"""
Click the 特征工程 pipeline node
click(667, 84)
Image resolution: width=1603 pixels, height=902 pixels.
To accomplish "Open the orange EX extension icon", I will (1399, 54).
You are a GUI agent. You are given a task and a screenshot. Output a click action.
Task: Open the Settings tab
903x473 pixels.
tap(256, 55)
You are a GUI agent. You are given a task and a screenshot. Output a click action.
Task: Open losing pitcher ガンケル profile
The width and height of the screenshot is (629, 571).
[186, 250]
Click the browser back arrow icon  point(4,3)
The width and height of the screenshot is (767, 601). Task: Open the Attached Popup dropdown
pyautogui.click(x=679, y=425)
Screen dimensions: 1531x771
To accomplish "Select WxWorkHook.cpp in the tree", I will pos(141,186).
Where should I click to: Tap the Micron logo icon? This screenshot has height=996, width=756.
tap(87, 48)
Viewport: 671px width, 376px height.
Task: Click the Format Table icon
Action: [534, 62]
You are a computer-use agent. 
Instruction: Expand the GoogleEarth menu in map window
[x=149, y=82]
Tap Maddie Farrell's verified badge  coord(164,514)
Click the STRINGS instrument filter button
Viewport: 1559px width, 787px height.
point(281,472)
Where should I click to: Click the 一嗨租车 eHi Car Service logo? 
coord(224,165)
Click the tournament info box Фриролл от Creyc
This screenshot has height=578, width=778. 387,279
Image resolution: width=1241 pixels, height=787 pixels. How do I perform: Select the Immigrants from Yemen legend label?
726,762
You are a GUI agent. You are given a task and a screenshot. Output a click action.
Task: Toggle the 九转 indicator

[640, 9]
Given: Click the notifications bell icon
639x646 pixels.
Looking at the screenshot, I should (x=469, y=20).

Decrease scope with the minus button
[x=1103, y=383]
"""
Rewrite all of the data above as a JSON list of strings, one string per line, leaving out blank lines.

[
  "Click the 特征工程 pipeline node",
  "click(667, 84)",
  "Image resolution: width=1603 pixels, height=902 pixels.",
  "To accomplish \"Open the orange EX extension icon\", I will (1399, 54).",
  "You are a GUI agent. You are given a task and a screenshot. Output a click action.",
  "Task: Open the Settings tab",
  "903x473 pixels.",
  "tap(256, 55)",
  "You are a GUI agent. You are given a task and a screenshot. Output a click action.",
  "Task: Open losing pitcher ガンケル profile",
  "The width and height of the screenshot is (629, 571).",
  "[186, 250]",
  "Click the browser back arrow icon  point(4,3)",
  "The width and height of the screenshot is (767, 601). Task: Open the Attached Popup dropdown",
  "pyautogui.click(x=679, y=425)",
  "Screen dimensions: 1531x771",
  "To accomplish \"Select WxWorkHook.cpp in the tree\", I will pos(141,186).",
  "Where should I click to: Tap the Micron logo icon? This screenshot has height=996, width=756.",
  "tap(87, 48)",
  "Viewport: 671px width, 376px height.",
  "Task: Click the Format Table icon",
  "Action: [534, 62]",
  "You are a computer-use agent. ",
  "Instruction: Expand the GoogleEarth menu in map window",
  "[x=149, y=82]",
  "Tap Maddie Farrell's verified badge  coord(164,514)",
  "Click the STRINGS instrument filter button",
  "Viewport: 1559px width, 787px height.",
  "point(281,472)",
  "Where should I click to: Click the 一嗨租车 eHi Car Service logo? ",
  "coord(224,165)",
  "Click the tournament info box Фриролл от Creyc",
  "This screenshot has height=578, width=778. 387,279",
  "Image resolution: width=1241 pixels, height=787 pixels. How do I perform: Select the Immigrants from Yemen legend label?",
  "726,762",
  "You are a GUI agent. You are given a task and a screenshot. Output a click action.",
  "Task: Toggle the 九转 indicator",
  "[640, 9]",
  "Given: Click the notifications bell icon",
  "639x646 pixels.",
  "Looking at the screenshot, I should (x=469, y=20).",
  "Decrease scope with the minus button",
  "[x=1103, y=383]"
]